Patients are spending hours inside ambulances before they're seen by doctors or nurses.

"It's difficult for paramedics, first of all they want to give care to patients, not wait in the hospital of course," said Patrick Jasmin, a spokesperson for Coopérative des techniciens ambulanciers de la Montérégie (CETAM), which serves the Montérégie.

It's also difficult for hospital staff. An exhausted nurse at Anna-Laberge posted a photo on Facebook Tuesday of eight ambulances lined up at the entrance of the ER.

"There's no place to see the patient on a stretcher or to set them up before they’re seen by a doctor. Please, if you can avoid showing up at the emergency room at Anna Laberge, do it," the nurse wrote.

At one point this week, 30 per cent of the ambulances in CETAM's fleet were parked at the hospital.

Parademics can't leave until a patient is triaged so they're stuck waiting as well.

Normally, it takes 50 minutes for a patient to be admitted to hospital, but this week, paramedics have been waiting around two hours. And in one extreme case, they waited six hours before a patient was admitted.

"The emergency room was loaded, triage was slow, the patient wasn't in urgent need of care," Jasmin said.

The union representing health-care workers at the hospital is concerned and blames more admissions to the ER and fewer staff members over the summer.

In a statement, the regional health board said a worker shortage and cases of COVID-19 are slowing down their operations.

"This is an exceptional situation that we want to avoid at all costs. August 23 was a particularly difficult day," read a statement from the Monteregie West health and social services centre.

The health board said it is redirecting some patients away from the ER to other forms of care and diverting some ambulances to other facilities when possible as it works to find a more long-term solution.

"We are confident that we can improve the situation in the short term through our efforts and the commitment of our health care teams," the statement read.

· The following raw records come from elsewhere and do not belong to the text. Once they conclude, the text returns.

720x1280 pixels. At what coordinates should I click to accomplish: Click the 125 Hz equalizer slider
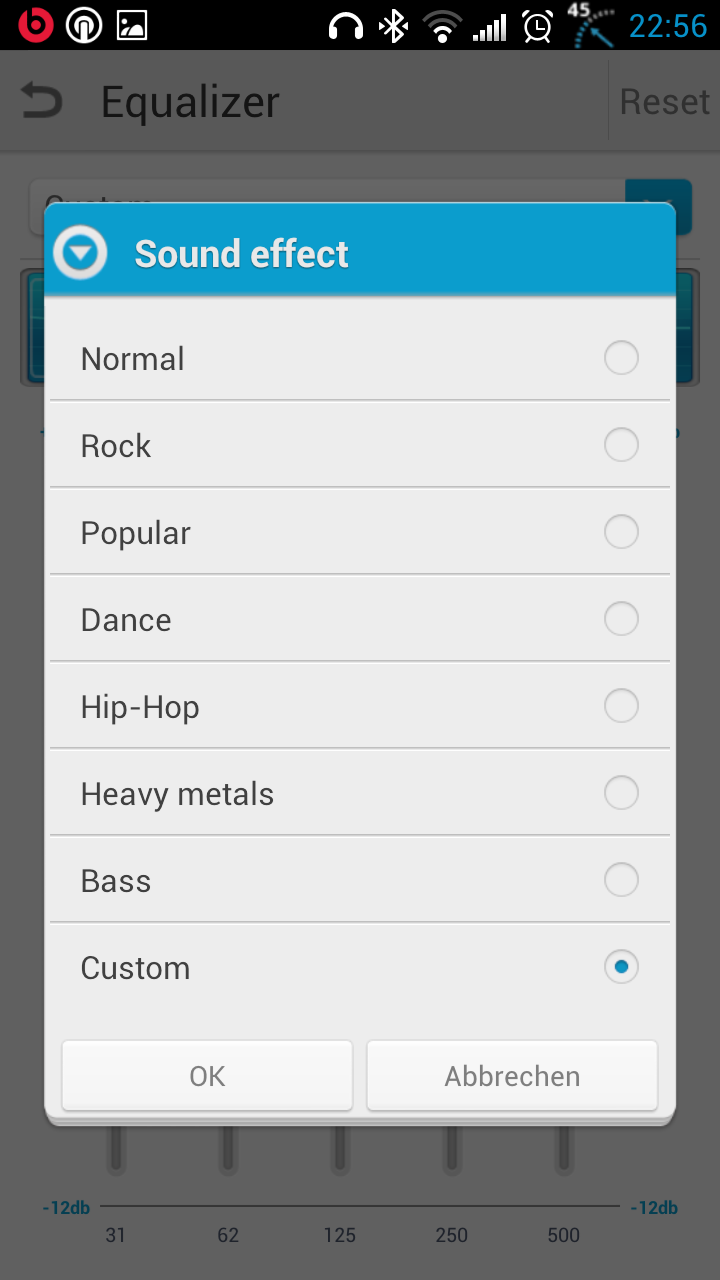coord(340,1150)
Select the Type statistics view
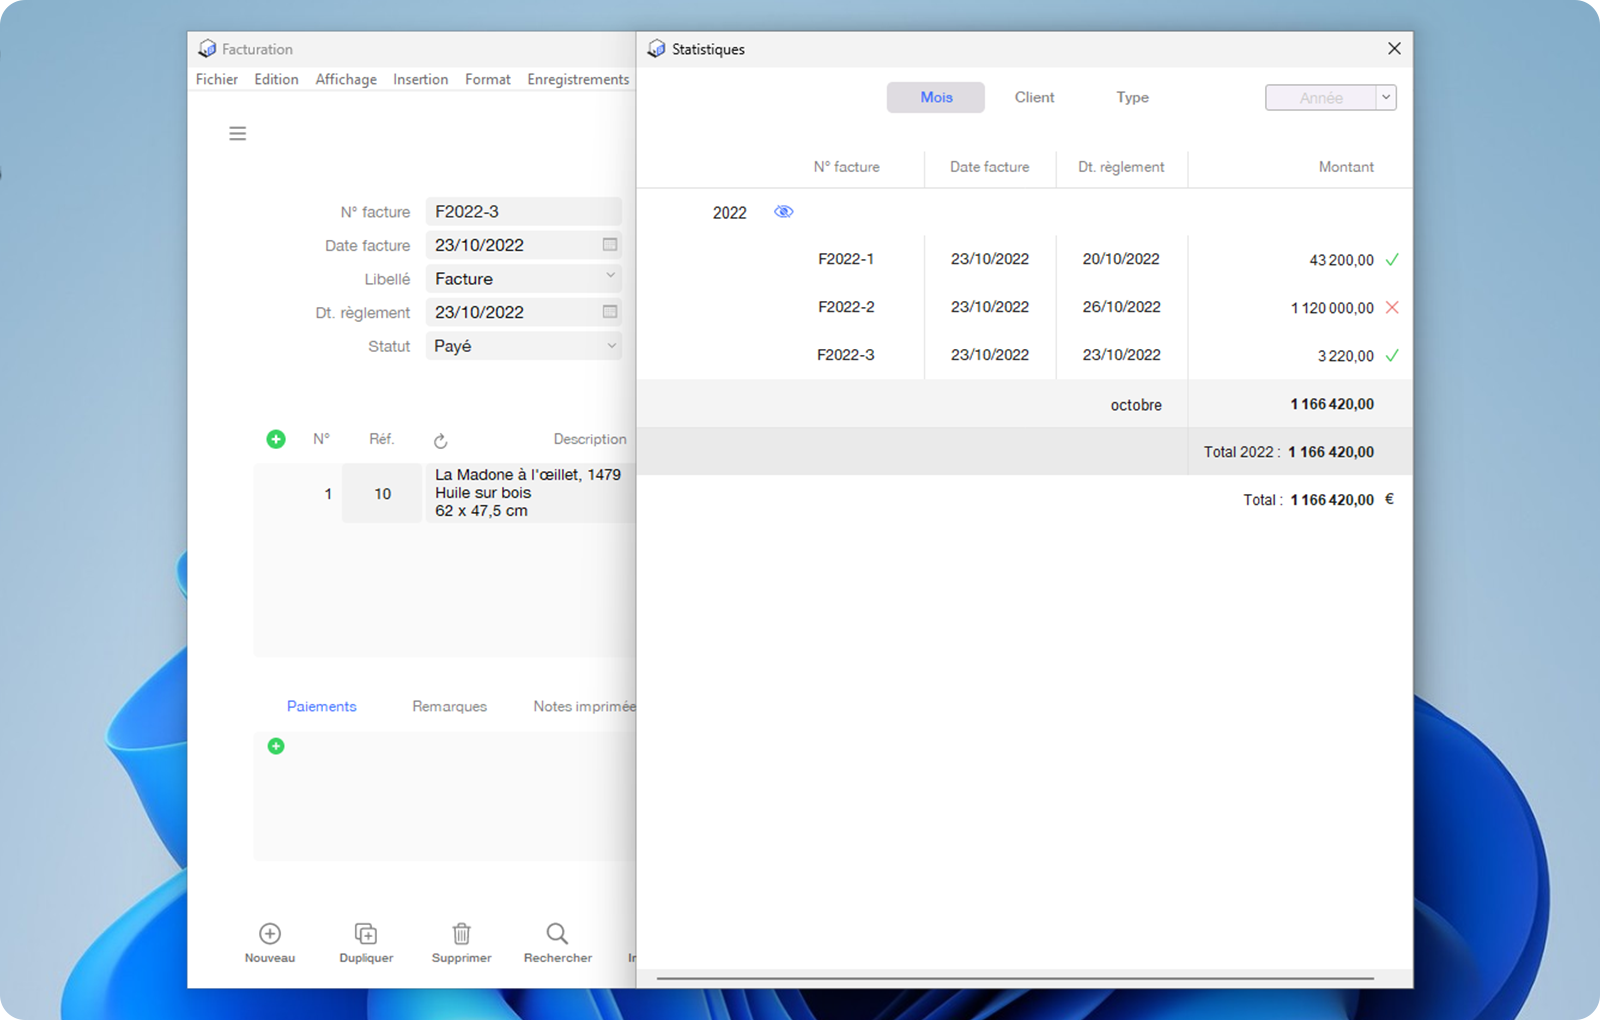The width and height of the screenshot is (1600, 1020). pos(1132,98)
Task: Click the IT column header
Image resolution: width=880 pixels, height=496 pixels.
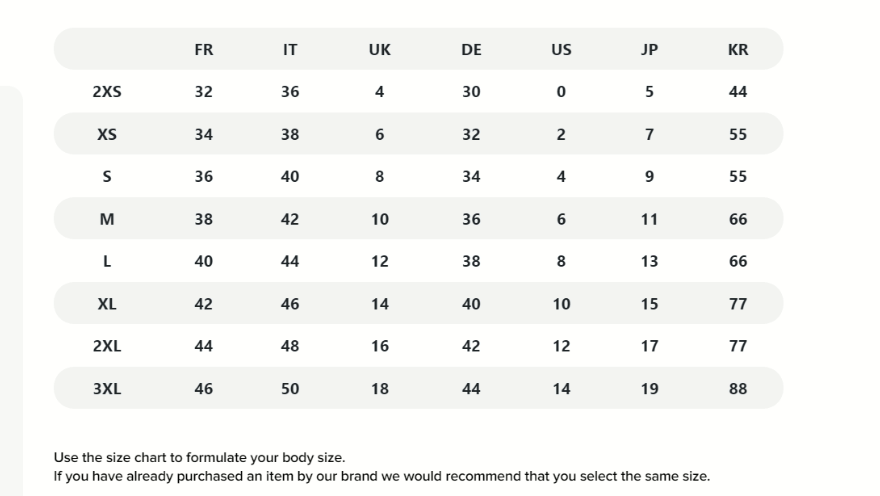Action: (x=290, y=49)
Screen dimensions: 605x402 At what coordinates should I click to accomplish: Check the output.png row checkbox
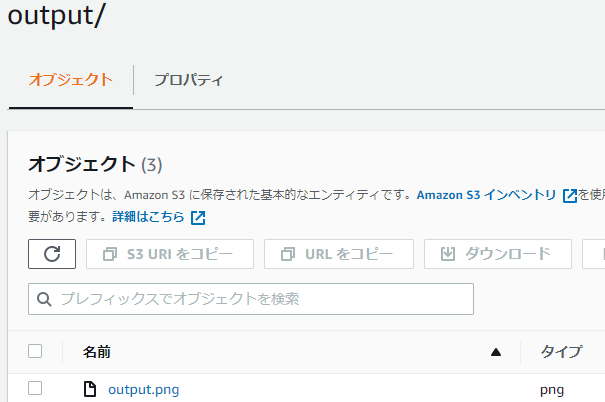pyautogui.click(x=35, y=389)
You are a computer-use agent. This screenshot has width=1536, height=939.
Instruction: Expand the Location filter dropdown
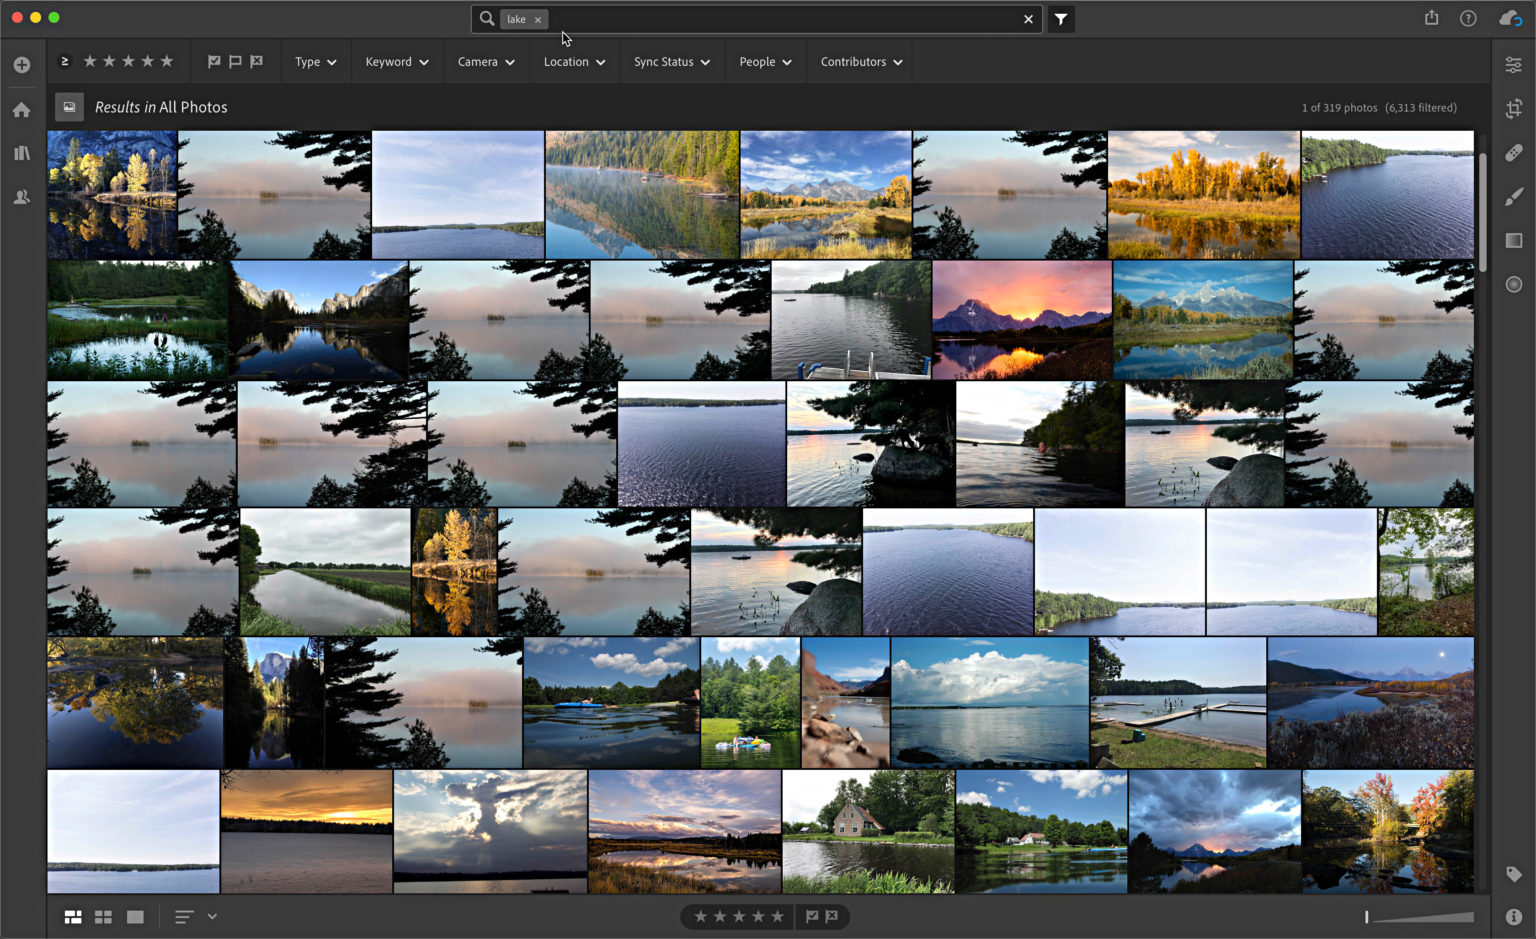coord(574,61)
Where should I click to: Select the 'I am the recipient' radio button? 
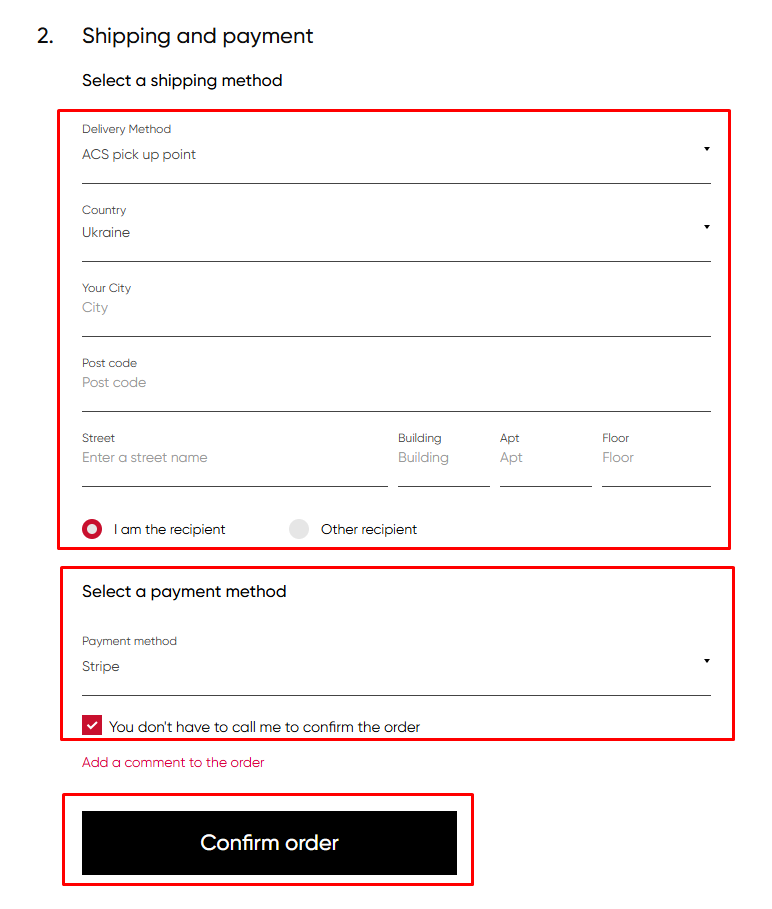point(93,529)
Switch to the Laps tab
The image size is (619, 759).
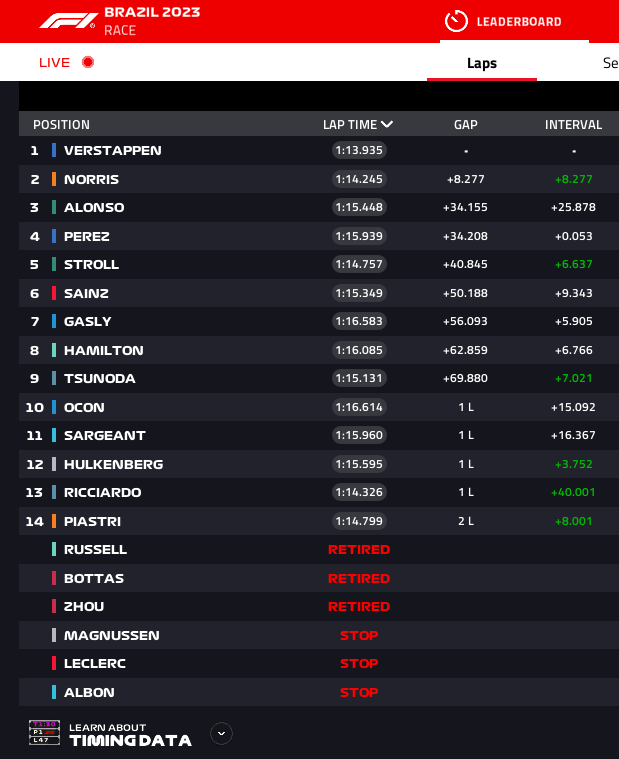tap(482, 63)
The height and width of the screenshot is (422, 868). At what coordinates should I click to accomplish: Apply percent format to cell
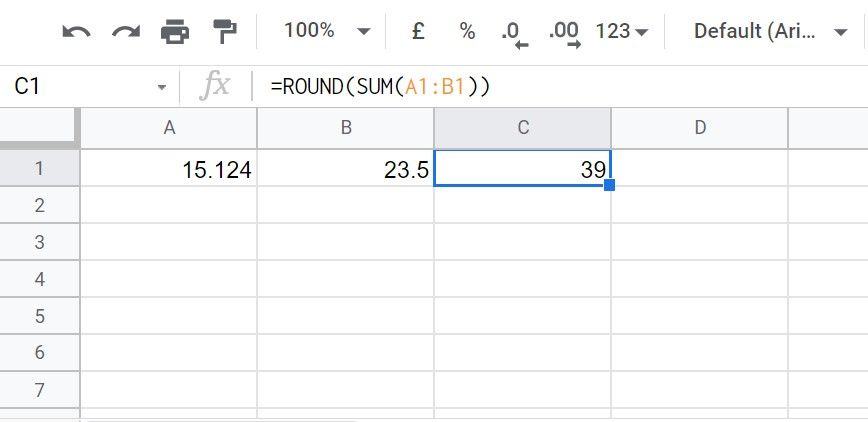467,31
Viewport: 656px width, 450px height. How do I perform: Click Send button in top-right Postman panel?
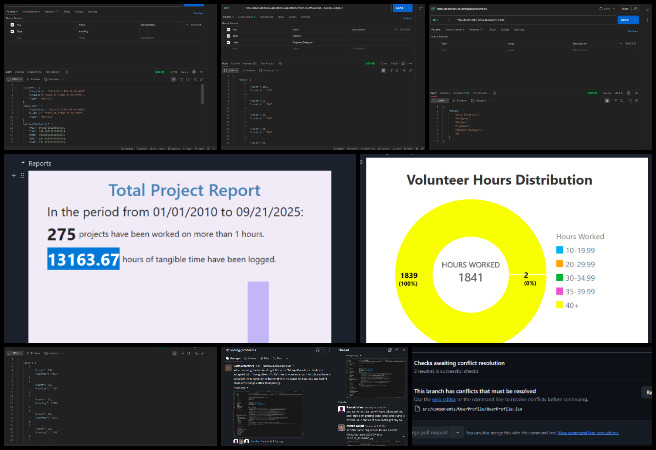click(625, 19)
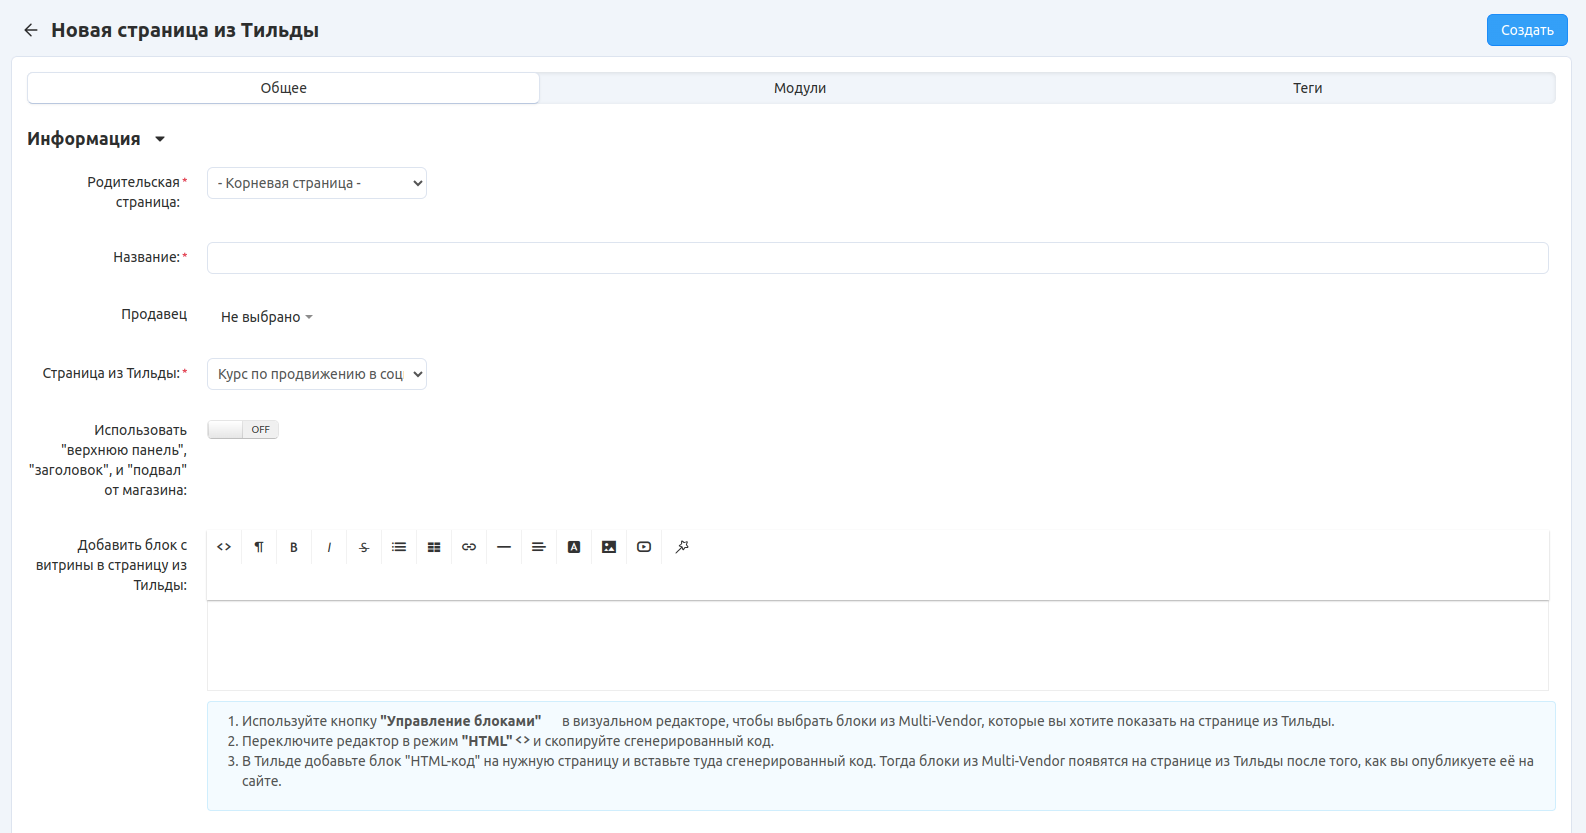Insert a video in editor
1586x833 pixels.
644,547
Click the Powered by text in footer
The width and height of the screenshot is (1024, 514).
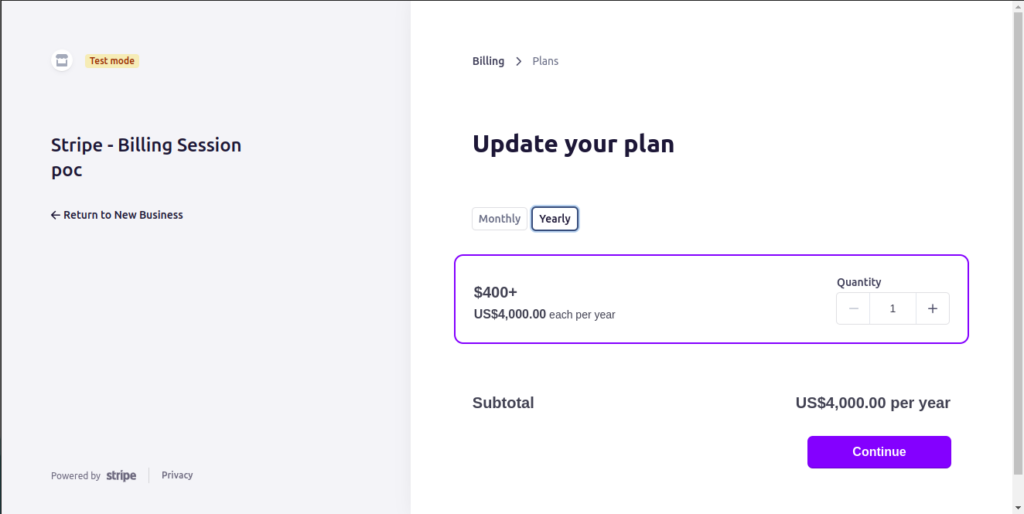pos(76,476)
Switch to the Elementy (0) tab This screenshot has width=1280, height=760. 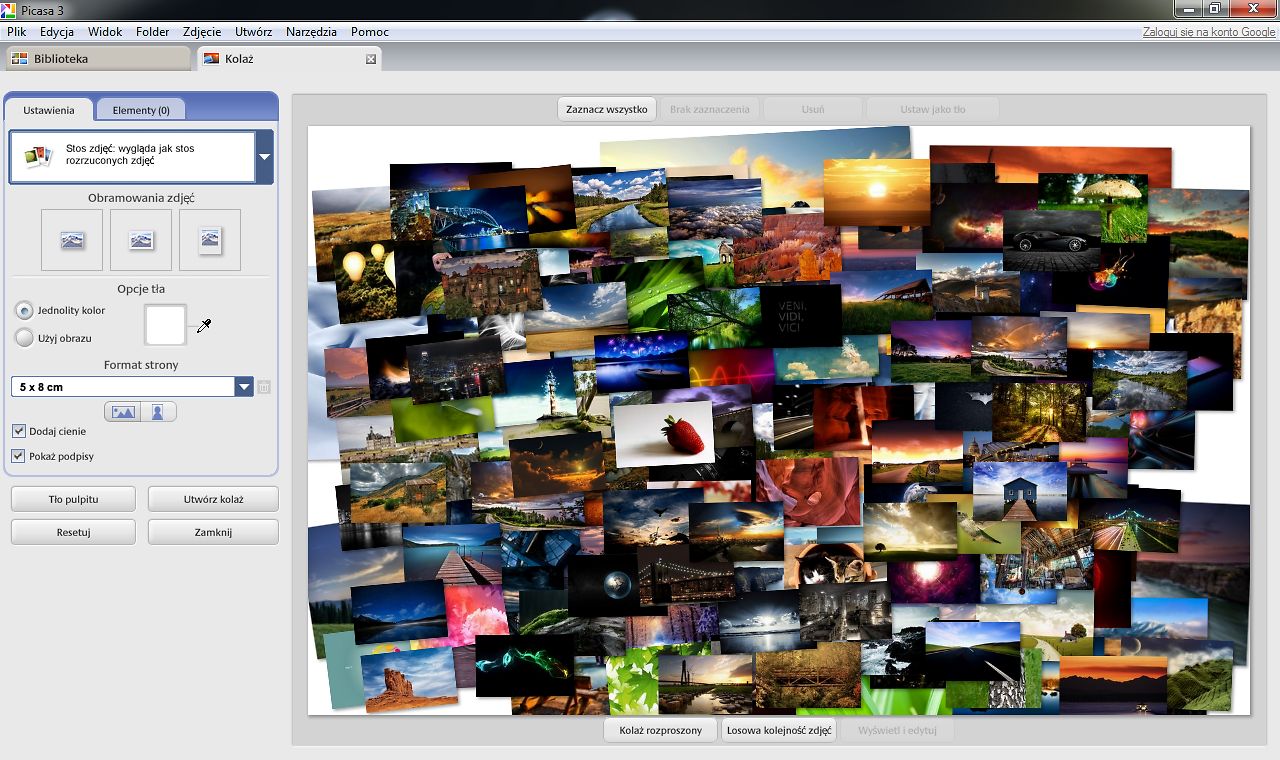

The ER at Anna-Laberge is at almost double its capacity, but it's not alone. Multiple emergency rooms across the Montreal area are also over capacity.

Patient rights advocate Paul Brunet says part of the problem is that many of the patients in the emergency rooms don't need to be there.

"Twenty-five per cent of the beds in hospitals are occupied by elders who do not need acute care services, they just need to see a doctor," said Brunet, president of the Conseil pour la protection des malades (CPM).

He wants doctors to do home visits for seniors to take the pressure off patients, hospitals, and paramedics.